>> START Entries shown
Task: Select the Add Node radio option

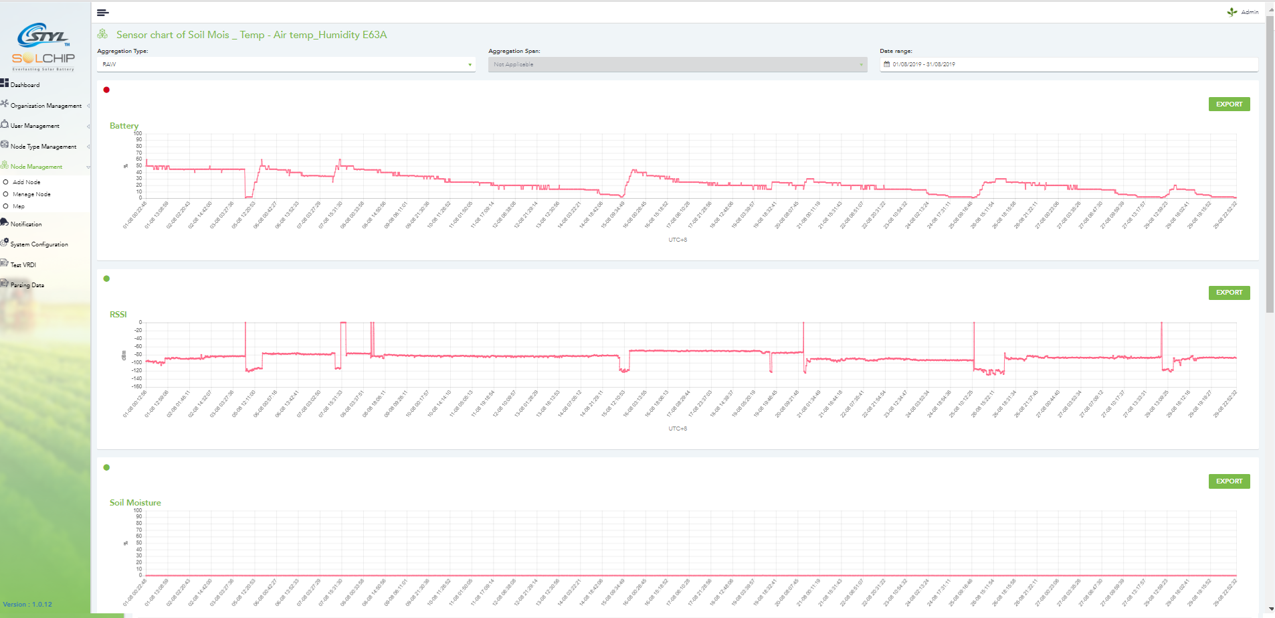Action: point(6,182)
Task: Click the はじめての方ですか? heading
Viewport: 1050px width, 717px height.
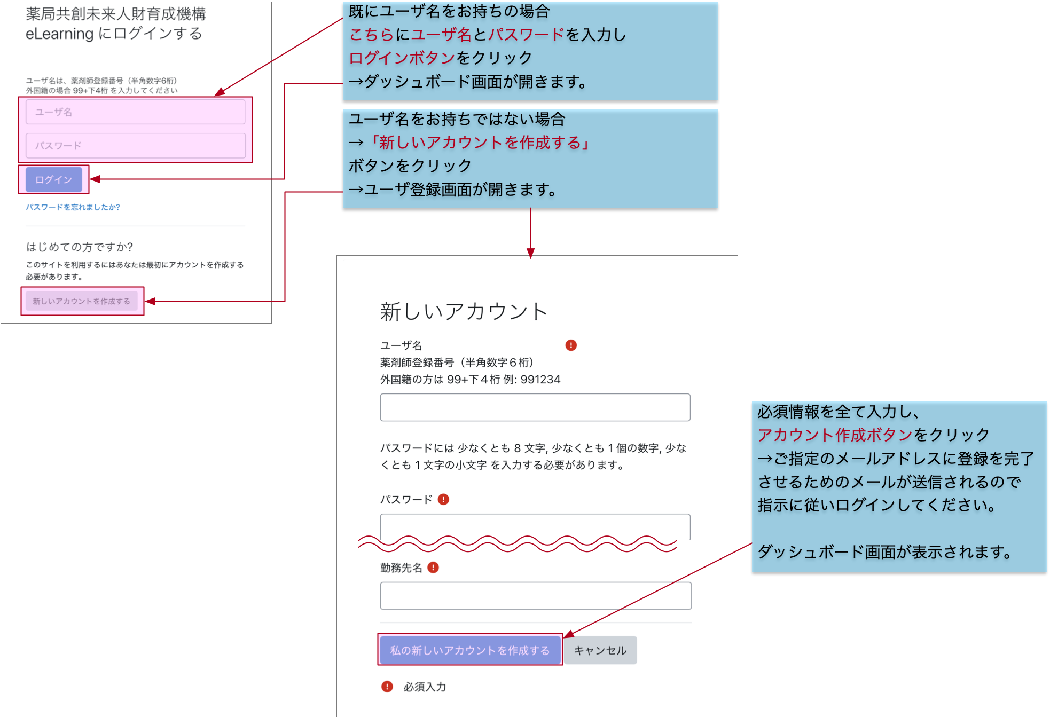Action: coord(80,247)
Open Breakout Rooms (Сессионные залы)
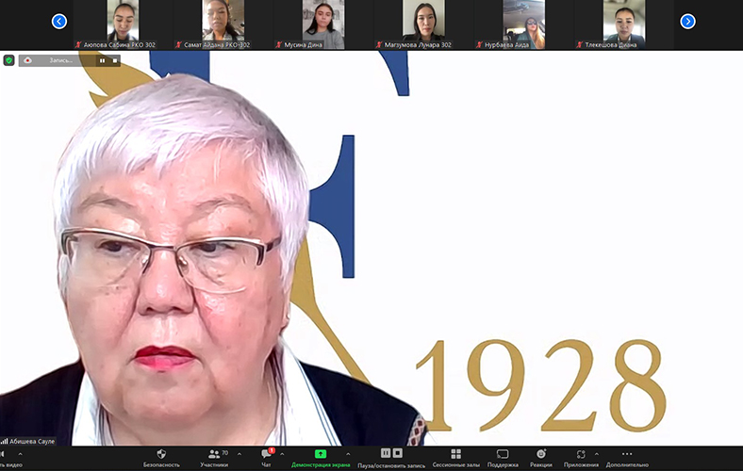Image resolution: width=743 pixels, height=471 pixels. tap(455, 454)
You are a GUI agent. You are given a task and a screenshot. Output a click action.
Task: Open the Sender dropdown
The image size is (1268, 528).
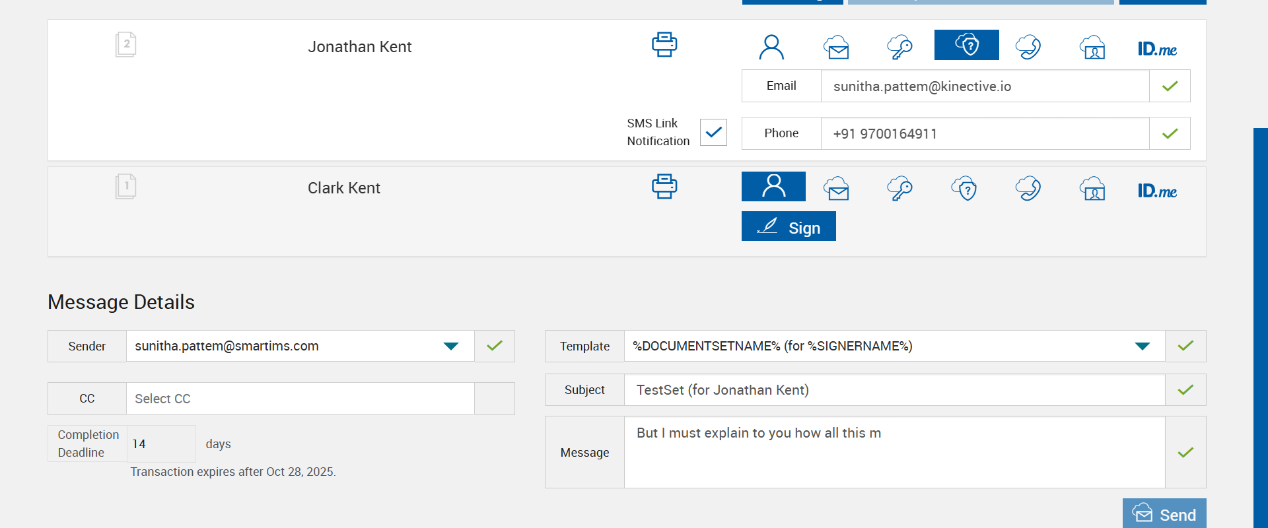tap(451, 347)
>> END Entries shown
## Stated exercise
Please give the lines of the records above as a numbered list, leaving out blank lines and the pictures.

## Expected answer
1. Task: Select the Add Node radio option
2. Action: point(6,182)
3. Task: Click the はじめての方ですか? heading
4. Viewport: 1050px width, 717px height.
5. Action: coord(80,247)
6. Open Breakout Rooms (Сессионные залы)
7. Image resolution: width=743 pixels, height=471 pixels. tap(455, 454)
8. You are a GUI agent. You are given a task and a screenshot. Output a click action.
9. Task: Open the Sender dropdown
10. The image size is (1268, 528).
11. tap(451, 347)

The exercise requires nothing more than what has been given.